Task brief: Print everything in the records from the line containing "will [250, 354]." down to the line containing "coord(291,733)", both included, with no changes.

Data listing:
== == ==
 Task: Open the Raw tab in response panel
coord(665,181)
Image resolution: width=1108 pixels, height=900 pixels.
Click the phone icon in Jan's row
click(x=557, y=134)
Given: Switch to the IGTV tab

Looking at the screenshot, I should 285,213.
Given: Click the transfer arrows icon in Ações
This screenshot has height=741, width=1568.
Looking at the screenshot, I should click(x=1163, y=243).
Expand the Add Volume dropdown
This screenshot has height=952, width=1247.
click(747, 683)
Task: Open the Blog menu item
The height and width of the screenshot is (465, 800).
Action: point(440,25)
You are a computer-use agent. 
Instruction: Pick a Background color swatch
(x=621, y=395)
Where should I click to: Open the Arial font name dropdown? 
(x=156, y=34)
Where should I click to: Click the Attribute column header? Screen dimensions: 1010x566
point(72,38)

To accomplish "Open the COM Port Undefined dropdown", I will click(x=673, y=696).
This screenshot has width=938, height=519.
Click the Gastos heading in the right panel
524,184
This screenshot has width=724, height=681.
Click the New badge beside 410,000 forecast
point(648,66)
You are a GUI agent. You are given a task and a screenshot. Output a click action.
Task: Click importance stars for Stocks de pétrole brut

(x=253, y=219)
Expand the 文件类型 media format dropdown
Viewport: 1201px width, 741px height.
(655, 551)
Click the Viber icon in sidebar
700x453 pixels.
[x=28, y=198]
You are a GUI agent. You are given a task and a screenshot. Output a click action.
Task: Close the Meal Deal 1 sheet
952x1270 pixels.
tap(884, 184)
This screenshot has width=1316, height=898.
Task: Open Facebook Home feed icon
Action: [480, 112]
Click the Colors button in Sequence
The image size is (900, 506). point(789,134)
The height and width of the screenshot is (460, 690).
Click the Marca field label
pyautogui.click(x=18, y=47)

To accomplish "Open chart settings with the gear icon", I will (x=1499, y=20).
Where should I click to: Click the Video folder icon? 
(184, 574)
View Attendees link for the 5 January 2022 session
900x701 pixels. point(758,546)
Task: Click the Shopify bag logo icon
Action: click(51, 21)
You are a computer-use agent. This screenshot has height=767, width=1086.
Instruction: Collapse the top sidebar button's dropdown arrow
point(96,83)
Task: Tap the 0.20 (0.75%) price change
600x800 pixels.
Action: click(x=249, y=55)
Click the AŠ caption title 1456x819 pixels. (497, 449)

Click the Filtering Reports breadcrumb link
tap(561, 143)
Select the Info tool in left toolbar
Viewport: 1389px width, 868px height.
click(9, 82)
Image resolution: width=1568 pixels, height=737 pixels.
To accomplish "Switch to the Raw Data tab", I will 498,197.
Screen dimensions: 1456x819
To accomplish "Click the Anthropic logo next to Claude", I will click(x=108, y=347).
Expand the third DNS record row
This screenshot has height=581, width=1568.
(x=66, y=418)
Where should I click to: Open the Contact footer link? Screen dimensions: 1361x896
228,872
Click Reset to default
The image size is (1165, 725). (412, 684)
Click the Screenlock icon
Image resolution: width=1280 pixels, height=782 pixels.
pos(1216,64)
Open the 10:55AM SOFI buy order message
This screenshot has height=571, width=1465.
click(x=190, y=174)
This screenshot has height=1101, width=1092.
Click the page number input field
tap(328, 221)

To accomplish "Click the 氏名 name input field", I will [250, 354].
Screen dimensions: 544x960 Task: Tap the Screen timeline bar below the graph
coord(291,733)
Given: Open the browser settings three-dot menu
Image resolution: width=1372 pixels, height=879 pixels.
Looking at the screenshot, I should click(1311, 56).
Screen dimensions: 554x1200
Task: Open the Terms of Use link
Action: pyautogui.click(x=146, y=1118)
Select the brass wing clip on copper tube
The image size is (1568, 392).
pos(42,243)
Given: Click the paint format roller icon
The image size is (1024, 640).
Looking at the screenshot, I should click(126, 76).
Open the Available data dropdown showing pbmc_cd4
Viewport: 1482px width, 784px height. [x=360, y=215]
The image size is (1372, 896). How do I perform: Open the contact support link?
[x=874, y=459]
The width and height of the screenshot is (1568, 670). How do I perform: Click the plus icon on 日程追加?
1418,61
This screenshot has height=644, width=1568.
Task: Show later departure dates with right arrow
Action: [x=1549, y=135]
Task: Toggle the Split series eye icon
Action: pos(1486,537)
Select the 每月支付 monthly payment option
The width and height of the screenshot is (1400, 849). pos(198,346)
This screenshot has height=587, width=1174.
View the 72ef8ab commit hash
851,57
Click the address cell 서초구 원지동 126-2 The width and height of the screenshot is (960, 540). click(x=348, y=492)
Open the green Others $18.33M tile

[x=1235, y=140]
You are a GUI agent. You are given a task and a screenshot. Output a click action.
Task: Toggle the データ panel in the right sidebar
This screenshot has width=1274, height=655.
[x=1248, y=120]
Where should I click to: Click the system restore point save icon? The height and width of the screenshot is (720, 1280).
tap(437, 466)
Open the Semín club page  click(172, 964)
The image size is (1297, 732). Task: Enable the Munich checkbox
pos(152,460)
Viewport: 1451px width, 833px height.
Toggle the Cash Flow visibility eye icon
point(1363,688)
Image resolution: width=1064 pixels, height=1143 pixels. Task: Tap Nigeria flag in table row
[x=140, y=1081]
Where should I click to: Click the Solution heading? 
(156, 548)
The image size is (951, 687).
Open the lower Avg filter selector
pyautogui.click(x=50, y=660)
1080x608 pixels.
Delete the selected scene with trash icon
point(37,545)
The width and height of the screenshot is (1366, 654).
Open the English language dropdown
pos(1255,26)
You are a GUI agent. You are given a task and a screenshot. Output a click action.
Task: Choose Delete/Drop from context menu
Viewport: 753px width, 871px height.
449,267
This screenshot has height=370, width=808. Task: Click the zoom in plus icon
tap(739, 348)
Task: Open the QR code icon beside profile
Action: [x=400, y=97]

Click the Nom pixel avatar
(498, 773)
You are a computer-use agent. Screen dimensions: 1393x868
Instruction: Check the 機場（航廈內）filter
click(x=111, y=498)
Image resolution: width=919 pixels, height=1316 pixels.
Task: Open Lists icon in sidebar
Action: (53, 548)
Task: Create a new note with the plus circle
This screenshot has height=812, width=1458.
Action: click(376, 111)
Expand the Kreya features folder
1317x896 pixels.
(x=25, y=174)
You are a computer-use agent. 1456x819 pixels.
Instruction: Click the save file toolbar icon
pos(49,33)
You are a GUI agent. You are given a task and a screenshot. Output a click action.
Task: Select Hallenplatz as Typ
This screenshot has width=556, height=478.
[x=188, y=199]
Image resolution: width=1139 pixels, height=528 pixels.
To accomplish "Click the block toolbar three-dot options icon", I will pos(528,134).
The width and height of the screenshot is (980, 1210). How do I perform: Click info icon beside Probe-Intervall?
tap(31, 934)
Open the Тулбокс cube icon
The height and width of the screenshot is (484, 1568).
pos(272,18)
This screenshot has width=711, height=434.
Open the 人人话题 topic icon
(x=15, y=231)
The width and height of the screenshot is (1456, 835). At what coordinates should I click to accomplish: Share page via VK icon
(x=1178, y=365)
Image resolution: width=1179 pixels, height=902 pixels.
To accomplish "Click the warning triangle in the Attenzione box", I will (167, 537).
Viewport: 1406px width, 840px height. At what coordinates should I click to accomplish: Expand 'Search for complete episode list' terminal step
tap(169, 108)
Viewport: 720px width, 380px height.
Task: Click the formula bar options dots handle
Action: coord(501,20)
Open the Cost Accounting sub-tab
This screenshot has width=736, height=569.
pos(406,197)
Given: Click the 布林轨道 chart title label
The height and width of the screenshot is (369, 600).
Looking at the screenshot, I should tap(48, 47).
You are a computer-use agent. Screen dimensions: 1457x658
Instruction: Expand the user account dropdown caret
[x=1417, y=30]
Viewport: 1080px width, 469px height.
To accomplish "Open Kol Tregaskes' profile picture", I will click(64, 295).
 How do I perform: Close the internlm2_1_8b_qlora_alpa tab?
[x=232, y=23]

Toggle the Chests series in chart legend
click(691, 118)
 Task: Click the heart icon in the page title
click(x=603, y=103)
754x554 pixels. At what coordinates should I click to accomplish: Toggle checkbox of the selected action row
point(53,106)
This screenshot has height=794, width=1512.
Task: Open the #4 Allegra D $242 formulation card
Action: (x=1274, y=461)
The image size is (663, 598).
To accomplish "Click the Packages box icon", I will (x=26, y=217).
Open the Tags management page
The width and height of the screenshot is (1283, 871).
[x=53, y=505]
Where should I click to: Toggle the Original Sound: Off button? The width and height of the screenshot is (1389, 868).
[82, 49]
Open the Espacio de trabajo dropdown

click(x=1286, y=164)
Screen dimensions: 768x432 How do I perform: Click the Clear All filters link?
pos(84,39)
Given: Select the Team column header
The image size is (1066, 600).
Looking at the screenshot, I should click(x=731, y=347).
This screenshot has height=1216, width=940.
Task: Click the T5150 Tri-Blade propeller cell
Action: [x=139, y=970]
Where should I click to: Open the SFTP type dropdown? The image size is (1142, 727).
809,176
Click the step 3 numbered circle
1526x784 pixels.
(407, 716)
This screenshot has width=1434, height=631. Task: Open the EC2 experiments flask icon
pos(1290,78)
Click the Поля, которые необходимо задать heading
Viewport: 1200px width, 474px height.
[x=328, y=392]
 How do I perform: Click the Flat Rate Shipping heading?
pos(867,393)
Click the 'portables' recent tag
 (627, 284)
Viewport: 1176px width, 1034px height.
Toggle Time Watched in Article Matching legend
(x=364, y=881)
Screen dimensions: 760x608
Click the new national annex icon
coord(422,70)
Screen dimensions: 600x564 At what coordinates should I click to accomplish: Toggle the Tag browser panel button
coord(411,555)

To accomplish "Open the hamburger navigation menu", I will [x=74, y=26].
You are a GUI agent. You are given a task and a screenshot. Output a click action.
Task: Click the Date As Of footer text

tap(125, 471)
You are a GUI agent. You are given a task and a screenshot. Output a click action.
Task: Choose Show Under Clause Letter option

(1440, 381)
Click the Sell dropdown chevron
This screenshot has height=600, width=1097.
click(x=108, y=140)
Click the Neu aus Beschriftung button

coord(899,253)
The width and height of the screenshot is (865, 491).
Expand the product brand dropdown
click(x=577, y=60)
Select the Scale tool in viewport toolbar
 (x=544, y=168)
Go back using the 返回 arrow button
== == ==
Solution for this problem:
To accomplish "Click the 氏名 name input field", I will [250, 354].
Screen dimensions: 544x960 Task: Tap the Screen timeline bar below the graph
coord(291,733)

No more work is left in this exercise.